Part of the tragedy of the story is that if Mary had not been affirmed, his cross gender identification would likely have desisted with the onset of puberty. Studies done before the affirming care model took over found that between 60 and 90 percent of gender non-conforming children accepted their sex during puberty, with the majority turning out to be lesbians or gays. Many of the angry responses to the post came from lesbians or gays who see affirming care as an insidious new form of conversion therapy.
It's hard to say what the future holds for Mary but he, like all children, deserves medial care based on sound science rather than ideology.
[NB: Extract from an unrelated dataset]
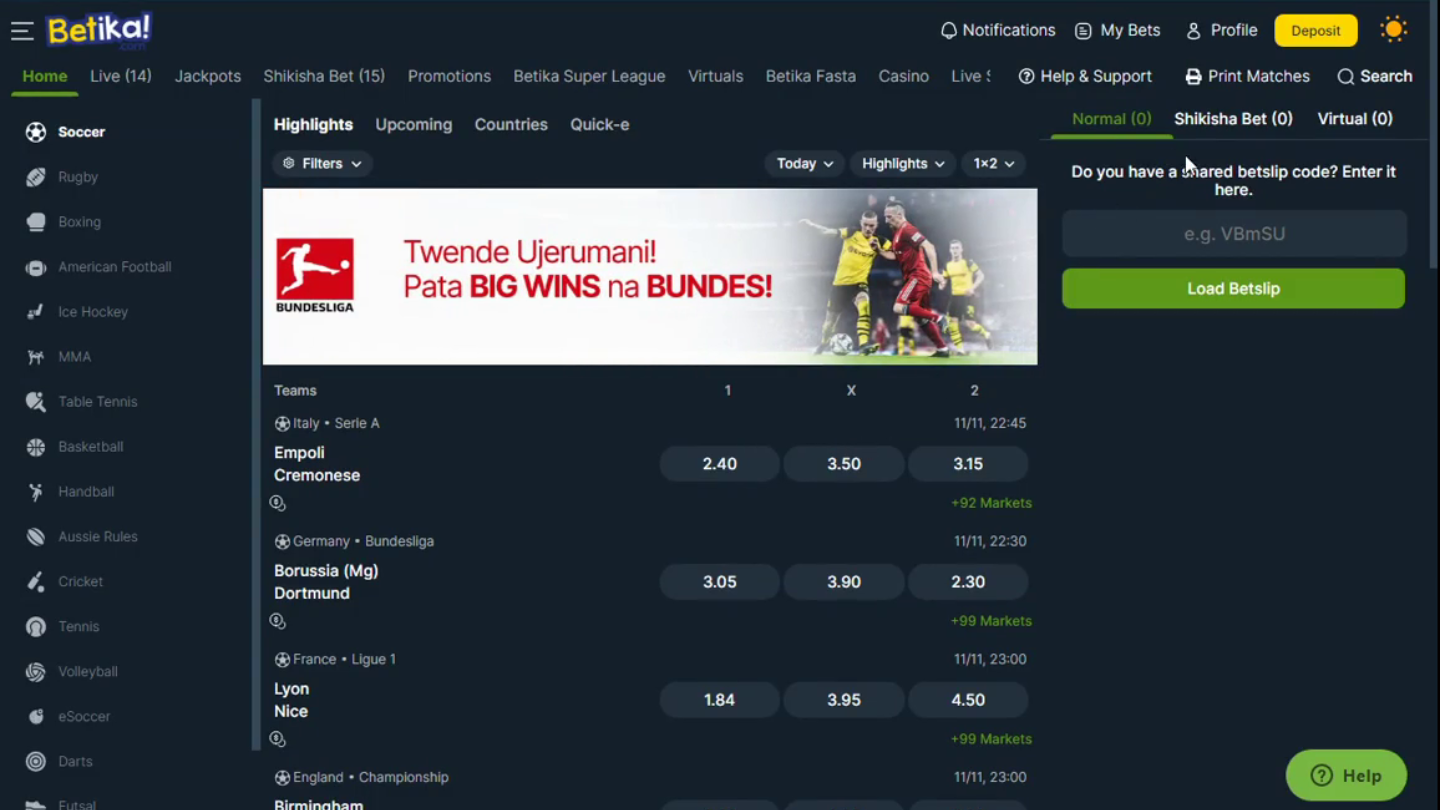Select odds 2.40 for Empoli win
The image size is (1440, 810).
(719, 464)
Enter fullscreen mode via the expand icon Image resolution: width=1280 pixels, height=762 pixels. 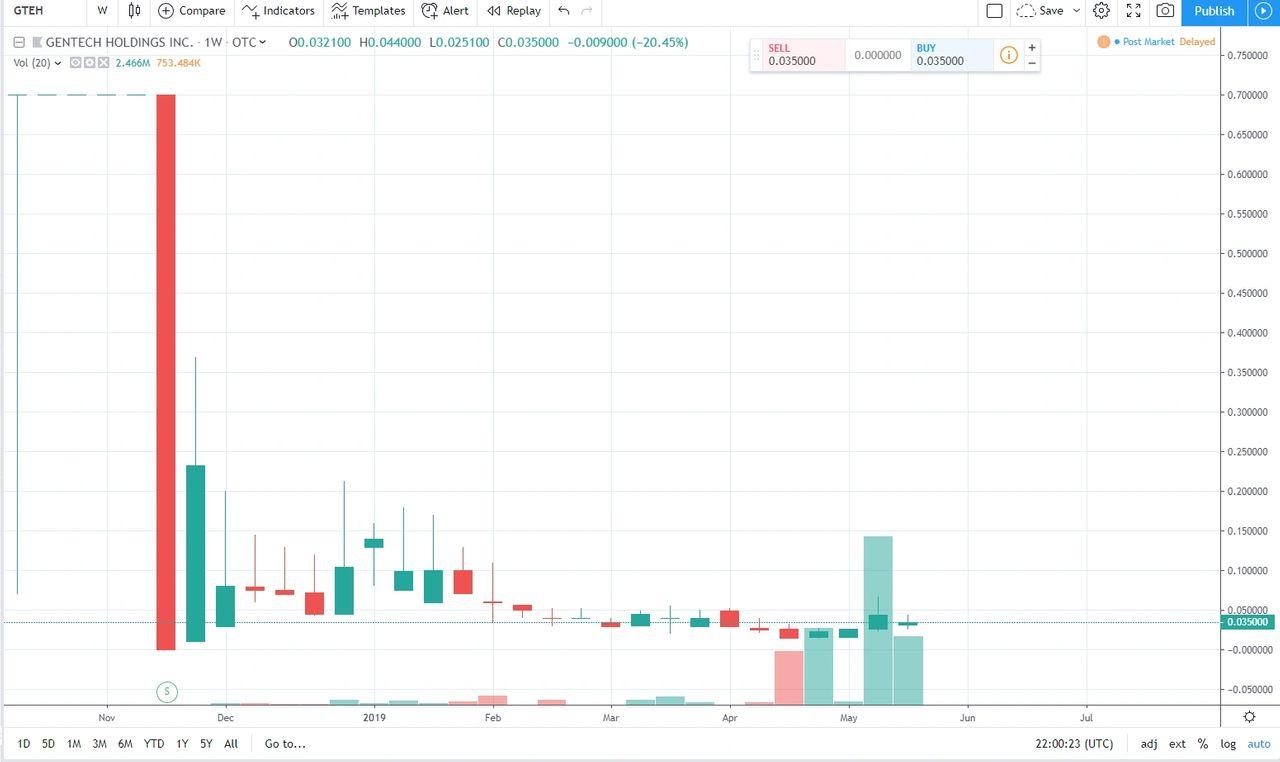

"Mary" or any other boy/male will never know if he eventually feels like a real girl because someone with a male body can have no idea what it feels like to have a female body. We know from adult males with the sexual fetish of autogynephillia that they make assumptions about "what a woman feels" and what a woman is "supposed to" enjoy feeling like, most notably that women enjoy being passive, receptive sex objects for dominant males, and even like to be humiliated. A young boy with no experience with sexual arousal would not think in these terms. When a boy says he believes that he is "really" a girl, he needs to be asked exactly what makes him think that he is a girl? His preference for girls' clothing? The toys girls tend to play with? Does he think that he will enjoy having breasts or having babies as women do? Does he want to be a stay-at-home parent as his mother might be, rather than a go-to-work father? ?????
Great article. You are correct in the things you say, and Canada as a country will eventually catch up to reality and honesty, but not before more children are harmed. Sadly.